[Opening Stored data section]
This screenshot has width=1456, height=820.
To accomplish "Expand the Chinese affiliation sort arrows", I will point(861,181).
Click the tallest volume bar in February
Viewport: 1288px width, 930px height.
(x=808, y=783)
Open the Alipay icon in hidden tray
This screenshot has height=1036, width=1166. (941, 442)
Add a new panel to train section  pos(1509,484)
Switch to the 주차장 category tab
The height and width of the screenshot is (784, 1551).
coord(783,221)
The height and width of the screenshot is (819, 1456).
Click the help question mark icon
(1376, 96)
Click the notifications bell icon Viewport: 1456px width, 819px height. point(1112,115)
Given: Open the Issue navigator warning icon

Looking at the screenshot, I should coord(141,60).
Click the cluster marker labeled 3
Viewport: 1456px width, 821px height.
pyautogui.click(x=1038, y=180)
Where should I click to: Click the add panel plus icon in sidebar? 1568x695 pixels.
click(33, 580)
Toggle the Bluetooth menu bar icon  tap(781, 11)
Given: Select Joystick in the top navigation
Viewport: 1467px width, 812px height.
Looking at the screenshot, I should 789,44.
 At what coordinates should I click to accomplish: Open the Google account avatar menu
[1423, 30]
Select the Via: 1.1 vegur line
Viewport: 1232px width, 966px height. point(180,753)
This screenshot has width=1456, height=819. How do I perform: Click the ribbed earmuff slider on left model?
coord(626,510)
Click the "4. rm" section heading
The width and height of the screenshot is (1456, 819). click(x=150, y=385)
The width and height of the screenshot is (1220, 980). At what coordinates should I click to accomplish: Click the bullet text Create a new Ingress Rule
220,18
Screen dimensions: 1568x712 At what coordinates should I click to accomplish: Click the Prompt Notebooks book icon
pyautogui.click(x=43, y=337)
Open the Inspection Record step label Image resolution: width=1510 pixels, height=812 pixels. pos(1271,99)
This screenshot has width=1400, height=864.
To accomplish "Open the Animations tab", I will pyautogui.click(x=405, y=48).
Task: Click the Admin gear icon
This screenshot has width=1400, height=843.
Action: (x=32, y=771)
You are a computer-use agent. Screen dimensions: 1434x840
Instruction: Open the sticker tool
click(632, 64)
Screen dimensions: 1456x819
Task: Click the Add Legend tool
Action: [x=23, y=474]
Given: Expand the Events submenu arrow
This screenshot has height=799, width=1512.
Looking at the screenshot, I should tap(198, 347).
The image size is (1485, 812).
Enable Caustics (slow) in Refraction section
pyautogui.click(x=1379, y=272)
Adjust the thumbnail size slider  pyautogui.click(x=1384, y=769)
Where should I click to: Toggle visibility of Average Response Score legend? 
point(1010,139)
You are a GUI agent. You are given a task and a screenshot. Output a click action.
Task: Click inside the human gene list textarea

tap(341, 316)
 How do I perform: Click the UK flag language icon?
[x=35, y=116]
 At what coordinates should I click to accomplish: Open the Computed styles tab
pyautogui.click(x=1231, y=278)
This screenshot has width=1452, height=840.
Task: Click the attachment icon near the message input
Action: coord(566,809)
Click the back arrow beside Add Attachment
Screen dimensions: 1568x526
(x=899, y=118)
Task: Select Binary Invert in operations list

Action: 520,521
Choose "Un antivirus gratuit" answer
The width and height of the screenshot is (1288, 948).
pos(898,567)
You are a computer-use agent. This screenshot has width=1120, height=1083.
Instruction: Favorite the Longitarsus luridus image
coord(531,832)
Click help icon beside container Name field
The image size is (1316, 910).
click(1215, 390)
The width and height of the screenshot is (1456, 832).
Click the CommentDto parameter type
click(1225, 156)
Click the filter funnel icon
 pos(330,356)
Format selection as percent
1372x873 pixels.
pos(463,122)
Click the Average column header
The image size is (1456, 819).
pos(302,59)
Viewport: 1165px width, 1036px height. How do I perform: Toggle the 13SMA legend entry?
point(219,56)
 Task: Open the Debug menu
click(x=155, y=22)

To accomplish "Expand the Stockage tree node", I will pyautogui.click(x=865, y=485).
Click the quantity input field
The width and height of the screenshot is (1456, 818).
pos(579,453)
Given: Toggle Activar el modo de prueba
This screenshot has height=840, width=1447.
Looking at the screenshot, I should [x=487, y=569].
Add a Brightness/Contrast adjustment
[Closing Stored data section]
The task | Give every record again, exactly as it appears.

Exercise response |
This screenshot has width=1456, height=820.
To accomplish "Expand the Chinese affiliation sort arrows", I will point(861,181).
Click the tallest volume bar in February
Viewport: 1288px width, 930px height.
(x=808, y=783)
Open the Alipay icon in hidden tray
This screenshot has height=1036, width=1166. (941, 442)
Add a new panel to train section  pos(1509,484)
Switch to the 주차장 category tab
The height and width of the screenshot is (784, 1551).
coord(783,221)
The height and width of the screenshot is (819, 1456).
Click the help question mark icon
(1376, 96)
Click the notifications bell icon Viewport: 1456px width, 819px height. point(1112,115)
Given: Open the Issue navigator warning icon

Looking at the screenshot, I should coord(141,60).
Click the cluster marker labeled 3
Viewport: 1456px width, 821px height.
pyautogui.click(x=1038, y=180)
Where should I click to: Click the add panel plus icon in sidebar? 1568x695 pixels.
click(33, 580)
Toggle the Bluetooth menu bar icon  tap(781, 11)
Given: Select Joystick in the top navigation
Viewport: 1467px width, 812px height.
Looking at the screenshot, I should 789,44.
 At what coordinates should I click to accomplish: Open the Google account avatar menu
[1423, 30]
Select the Via: 1.1 vegur line
Viewport: 1232px width, 966px height. point(180,753)
This screenshot has width=1456, height=819. How do I perform: Click the ribbed earmuff slider on left model?
coord(626,510)
Click the "4. rm" section heading
The width and height of the screenshot is (1456, 819). click(x=150, y=385)
The width and height of the screenshot is (1220, 980). At what coordinates should I click to accomplish: Click the bullet text Create a new Ingress Rule
220,18
Screen dimensions: 1568x712 At what coordinates should I click to accomplish: Click the Prompt Notebooks book icon
pyautogui.click(x=43, y=337)
Open the Inspection Record step label Image resolution: width=1510 pixels, height=812 pixels. pos(1271,99)
This screenshot has width=1400, height=864.
To accomplish "Open the Animations tab", I will pyautogui.click(x=405, y=48).
Task: Click the Admin gear icon
This screenshot has width=1400, height=843.
Action: (x=32, y=771)
You are a computer-use agent. Screen dimensions: 1434x840
Instruction: Open the sticker tool
click(632, 64)
Screen dimensions: 1456x819
Task: Click the Add Legend tool
Action: [x=23, y=474]
Given: Expand the Events submenu arrow
This screenshot has height=799, width=1512.
Looking at the screenshot, I should tap(198, 347).
The image size is (1485, 812).
Enable Caustics (slow) in Refraction section
pyautogui.click(x=1379, y=272)
Adjust the thumbnail size slider  pyautogui.click(x=1384, y=769)
Where should I click to: Toggle visibility of Average Response Score legend? 
point(1010,139)
You are a GUI agent. You are given a task and a screenshot. Output a click action.
Task: Click inside the human gene list textarea

tap(341, 316)
 How do I perform: Click the UK flag language icon?
[x=35, y=116]
 At what coordinates should I click to accomplish: Open the Computed styles tab
pyautogui.click(x=1231, y=278)
This screenshot has width=1452, height=840.
Task: Click the attachment icon near the message input
Action: coord(566,809)
Click the back arrow beside Add Attachment
Screen dimensions: 1568x526
(x=899, y=118)
Task: Select Binary Invert in operations list

Action: 520,521
Choose "Un antivirus gratuit" answer
The width and height of the screenshot is (1288, 948).
pos(898,567)
You are a computer-use agent. This screenshot has width=1120, height=1083.
Instruction: Favorite the Longitarsus luridus image
coord(531,832)
Click help icon beside container Name field
The image size is (1316, 910).
click(1215, 390)
The width and height of the screenshot is (1456, 832).
Click the CommentDto parameter type
click(1225, 156)
Click the filter funnel icon
 pos(330,356)
Format selection as percent
1372x873 pixels.
pos(463,122)
Click the Average column header
The image size is (1456, 819).
pos(302,59)
Viewport: 1165px width, 1036px height. How do I perform: Toggle the 13SMA legend entry?
point(219,56)
 Task: Open the Debug menu
click(x=155, y=22)

To accomplish "Expand the Stockage tree node", I will pyautogui.click(x=865, y=485).
Click the quantity input field
The width and height of the screenshot is (1456, 818).
pos(579,453)
Given: Toggle Activar el modo de prueba
This screenshot has height=840, width=1447.
Looking at the screenshot, I should [x=487, y=569].
Add a Brightness/Contrast adjustment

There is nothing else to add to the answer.